The water wave moves from one place to another, but the water itself is not carried with it. 

Thus, in the above example: 

Waves -:  Spread out disturbances 

Medium-: Water in the pond 

Particles-: Water molecules 

The water molecules move in vertical circles as waves pass. After the waves have passed the water returns to its original position.

Explanation:

• A wave is a disturbance that carries energy through matter or space. 
• Waves that transmit energy are of different types, some waves we can see some waves we cannot see. We can’t see electromagnetic waves and sound waves. 
• Electromagnetic waves (light waves) are non-mechanical waves, they don’t require any medium to travel. They can even travel through a vacuum. 
• Waves on the water surface, the waves that travel down a rope or a slinky, and sound waves are mechanical waves. Mechanical waves require a medium such as water, air, rope, or a slinky to travel.   

We can’t directly observe many waves like light waves and sound waves. The mechanical waves on a rope, waves on the surface of the water, and on a slinky are clearly visible to us. So, these mechanical waves can serve as a model to understand the wave phenomenon. 

Types of Waves: 

Transverse Waves: 

In the figure, we see a single disturbance is created on a rope. A single disturbance or a bump is called a wave pulse that travels through the medium.  

Here we notice that the rope is disturbed in the vertical direction but the pulse travels horizontally. A wave with this type of motion is called a transverse wave. 

A transverse wave is one in which the vibrations are perpendicular to the direction of the wave’s motion. 

Example: Waves generated on a string. 

Longitudinal Waves: 

In the figure, we see a single disturbance is created on a slinky by squeezing together several turns and then suddenly released. A wave pulse of closely spaced turns will move away in both directions through the medium.  

Here we notice that the slinky is disturbed in the same, or parallel to the direction of the waves’ motion.

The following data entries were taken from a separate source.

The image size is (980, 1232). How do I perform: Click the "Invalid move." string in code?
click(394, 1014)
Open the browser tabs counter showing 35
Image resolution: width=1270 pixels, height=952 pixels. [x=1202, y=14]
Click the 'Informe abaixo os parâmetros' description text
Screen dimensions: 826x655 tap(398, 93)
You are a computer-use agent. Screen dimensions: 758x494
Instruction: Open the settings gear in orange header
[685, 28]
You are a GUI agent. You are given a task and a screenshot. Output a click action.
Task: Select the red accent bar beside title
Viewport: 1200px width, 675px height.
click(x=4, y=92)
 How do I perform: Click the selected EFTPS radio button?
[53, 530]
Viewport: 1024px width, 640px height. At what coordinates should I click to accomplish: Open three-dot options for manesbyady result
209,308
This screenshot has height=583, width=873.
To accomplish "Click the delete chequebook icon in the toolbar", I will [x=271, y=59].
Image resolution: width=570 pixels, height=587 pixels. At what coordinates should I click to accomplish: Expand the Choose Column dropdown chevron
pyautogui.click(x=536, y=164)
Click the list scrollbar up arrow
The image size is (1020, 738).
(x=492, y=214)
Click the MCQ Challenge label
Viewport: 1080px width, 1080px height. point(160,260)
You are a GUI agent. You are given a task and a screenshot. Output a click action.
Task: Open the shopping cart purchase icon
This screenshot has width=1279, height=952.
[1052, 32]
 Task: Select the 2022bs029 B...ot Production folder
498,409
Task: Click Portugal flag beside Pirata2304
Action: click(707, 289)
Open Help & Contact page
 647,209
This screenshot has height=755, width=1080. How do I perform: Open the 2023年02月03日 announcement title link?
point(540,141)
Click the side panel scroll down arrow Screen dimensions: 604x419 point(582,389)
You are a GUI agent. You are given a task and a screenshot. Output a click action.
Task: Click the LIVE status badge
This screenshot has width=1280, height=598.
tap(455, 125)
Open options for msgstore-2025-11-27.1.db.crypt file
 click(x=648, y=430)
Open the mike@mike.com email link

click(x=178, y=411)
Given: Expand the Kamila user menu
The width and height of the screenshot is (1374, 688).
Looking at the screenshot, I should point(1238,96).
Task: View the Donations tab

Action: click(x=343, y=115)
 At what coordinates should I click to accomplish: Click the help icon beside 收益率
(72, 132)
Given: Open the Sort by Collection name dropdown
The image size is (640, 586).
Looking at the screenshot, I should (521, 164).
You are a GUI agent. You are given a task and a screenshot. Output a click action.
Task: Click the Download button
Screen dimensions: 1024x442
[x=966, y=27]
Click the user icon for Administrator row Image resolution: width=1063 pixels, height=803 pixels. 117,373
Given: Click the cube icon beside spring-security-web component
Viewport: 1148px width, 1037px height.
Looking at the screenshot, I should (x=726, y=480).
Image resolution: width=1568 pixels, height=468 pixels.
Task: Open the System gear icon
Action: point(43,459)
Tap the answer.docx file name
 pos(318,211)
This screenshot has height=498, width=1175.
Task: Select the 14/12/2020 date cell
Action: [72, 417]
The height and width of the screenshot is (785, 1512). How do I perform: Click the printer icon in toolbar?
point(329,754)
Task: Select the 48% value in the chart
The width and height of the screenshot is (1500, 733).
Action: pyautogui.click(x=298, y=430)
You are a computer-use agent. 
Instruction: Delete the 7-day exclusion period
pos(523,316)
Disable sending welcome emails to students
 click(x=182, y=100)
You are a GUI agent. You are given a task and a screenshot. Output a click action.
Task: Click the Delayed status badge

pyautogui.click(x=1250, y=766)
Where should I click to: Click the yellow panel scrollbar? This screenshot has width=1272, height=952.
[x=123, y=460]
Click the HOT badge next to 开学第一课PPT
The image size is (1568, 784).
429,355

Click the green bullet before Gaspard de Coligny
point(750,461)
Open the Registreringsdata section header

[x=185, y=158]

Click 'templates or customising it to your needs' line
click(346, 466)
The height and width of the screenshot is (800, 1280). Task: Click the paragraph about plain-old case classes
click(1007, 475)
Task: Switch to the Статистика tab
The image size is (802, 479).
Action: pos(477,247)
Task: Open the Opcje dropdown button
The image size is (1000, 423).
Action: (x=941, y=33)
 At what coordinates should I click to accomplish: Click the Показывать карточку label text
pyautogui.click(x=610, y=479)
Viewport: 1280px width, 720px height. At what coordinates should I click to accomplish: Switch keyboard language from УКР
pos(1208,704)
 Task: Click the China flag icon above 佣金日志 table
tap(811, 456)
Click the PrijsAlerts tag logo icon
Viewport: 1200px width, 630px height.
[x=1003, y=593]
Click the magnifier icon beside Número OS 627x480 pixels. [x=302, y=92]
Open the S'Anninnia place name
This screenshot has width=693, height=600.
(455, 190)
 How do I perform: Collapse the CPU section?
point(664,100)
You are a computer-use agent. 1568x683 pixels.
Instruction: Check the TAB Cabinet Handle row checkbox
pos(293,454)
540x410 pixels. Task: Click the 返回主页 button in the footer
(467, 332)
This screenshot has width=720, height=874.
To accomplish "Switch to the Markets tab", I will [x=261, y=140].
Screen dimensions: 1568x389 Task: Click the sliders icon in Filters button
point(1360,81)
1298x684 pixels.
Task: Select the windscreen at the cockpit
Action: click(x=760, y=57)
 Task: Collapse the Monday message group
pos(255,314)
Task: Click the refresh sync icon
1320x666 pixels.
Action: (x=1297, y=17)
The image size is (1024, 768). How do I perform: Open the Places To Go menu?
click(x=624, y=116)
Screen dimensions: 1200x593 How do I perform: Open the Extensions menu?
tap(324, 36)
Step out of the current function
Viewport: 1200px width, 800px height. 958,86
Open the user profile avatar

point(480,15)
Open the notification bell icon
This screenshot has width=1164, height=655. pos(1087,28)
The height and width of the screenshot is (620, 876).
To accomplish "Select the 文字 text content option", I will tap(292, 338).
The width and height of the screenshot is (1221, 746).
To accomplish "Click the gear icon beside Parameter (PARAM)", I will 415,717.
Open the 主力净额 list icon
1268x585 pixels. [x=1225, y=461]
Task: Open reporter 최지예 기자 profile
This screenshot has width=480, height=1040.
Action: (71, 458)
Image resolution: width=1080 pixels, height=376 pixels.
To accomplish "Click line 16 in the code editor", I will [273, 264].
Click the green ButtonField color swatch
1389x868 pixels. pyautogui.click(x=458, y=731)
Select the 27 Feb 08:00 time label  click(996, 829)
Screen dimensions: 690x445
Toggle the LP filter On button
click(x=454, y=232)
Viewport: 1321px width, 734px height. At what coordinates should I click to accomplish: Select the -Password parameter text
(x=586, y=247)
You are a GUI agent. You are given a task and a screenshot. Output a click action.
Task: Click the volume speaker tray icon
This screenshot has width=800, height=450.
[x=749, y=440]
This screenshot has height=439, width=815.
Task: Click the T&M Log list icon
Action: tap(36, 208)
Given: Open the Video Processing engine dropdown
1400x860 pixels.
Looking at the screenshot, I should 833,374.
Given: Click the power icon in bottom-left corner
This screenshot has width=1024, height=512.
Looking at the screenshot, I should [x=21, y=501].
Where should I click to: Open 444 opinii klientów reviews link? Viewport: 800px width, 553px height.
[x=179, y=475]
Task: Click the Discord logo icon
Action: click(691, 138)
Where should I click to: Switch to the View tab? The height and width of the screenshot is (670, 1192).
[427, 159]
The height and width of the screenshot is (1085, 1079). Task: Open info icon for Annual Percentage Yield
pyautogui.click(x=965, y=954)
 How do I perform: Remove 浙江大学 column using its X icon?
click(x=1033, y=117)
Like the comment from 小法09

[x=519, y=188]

A wave with this type of motion is called a longitudinal wave. 

A longitudinal wave is one in which the vibrations are parallel to the direction of the wave’s motion. 

Example: Waves generated on a slinky. 

Surface Waves: 

Waves that are deep in a lake or ocean are longitudinal; at the surface of the water, however, the particles move in a direction that is both parallel and perpendicular to the direction of wave motion, as shown in the figure.  

This wave is a surface wave, which has characteristics of both transverse and longitudinal waves. 

Difference between Longitudinal and Transverse Waves: 

In a transverse wave when it propagates through a medium crests and troughs or hills and valleys are generated. 

In a longitudinal wave when it propagates through a medium region of compressions and rarefactions are generated. 

Summary

• A wave is a disturbance that carries energy through matter or space.
• Electromagnetic waves (light waves) are non-mechanical waves, they don’t require any medium to travel. They can even travel through a vacuum.
• Mechanical waves require a medium to travel. Waves on the water surface, the waves that travel down a rope or a slinky, and sound waves are mechanical waves.
• In longitudinal waves, the medium particles vibrate parallel to the direction of propagation of the waves. In longitudinal waves, compressions, and rarefactions are generated.
• In transverse waves, the medium particles vibrate perpendicular to the direction of propagation of the waves. In transverse waves Crests (hills) and Troughs (valleys) are generated.